TASK DETAILS:
From the records below, find each line with the string "user" and copy it.
━━━━━━━━━━
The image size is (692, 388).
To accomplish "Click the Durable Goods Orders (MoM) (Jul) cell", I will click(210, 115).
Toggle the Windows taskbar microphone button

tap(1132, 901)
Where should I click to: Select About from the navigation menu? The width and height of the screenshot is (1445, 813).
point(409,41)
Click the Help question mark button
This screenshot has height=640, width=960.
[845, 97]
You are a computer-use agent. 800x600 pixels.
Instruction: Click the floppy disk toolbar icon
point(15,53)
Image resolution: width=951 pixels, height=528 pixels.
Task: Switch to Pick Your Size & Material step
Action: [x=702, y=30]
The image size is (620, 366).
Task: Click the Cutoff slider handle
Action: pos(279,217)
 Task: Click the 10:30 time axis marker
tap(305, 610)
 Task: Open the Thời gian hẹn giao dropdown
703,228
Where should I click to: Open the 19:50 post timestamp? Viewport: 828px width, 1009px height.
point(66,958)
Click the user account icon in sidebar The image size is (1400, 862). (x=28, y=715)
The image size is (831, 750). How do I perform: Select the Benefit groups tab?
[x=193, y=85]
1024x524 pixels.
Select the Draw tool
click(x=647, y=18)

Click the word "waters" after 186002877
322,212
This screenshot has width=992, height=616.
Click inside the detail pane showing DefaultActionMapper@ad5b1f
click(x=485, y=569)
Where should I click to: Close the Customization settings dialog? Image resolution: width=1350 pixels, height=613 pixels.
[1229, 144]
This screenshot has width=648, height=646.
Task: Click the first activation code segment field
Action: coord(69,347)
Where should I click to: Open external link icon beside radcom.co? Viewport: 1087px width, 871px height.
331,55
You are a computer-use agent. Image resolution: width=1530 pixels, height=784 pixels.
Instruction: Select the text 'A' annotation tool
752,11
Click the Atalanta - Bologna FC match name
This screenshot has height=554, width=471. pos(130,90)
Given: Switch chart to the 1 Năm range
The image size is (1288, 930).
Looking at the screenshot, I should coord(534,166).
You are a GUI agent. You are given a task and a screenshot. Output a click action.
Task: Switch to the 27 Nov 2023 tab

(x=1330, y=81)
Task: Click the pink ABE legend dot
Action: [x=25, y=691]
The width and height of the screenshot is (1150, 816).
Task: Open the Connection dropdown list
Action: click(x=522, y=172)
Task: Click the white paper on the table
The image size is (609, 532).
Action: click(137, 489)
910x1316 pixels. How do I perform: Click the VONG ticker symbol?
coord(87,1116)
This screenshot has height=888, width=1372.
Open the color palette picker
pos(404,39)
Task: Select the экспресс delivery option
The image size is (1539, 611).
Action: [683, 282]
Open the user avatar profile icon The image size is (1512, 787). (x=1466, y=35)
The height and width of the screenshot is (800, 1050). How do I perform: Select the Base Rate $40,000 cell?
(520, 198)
━━━━━━━━━━
SOLUTION FOR THIS EXERCISE:
Click the user account icon in sidebar The image size is (1400, 862). (x=28, y=715)
Open the user avatar profile icon The image size is (1512, 787). (x=1466, y=35)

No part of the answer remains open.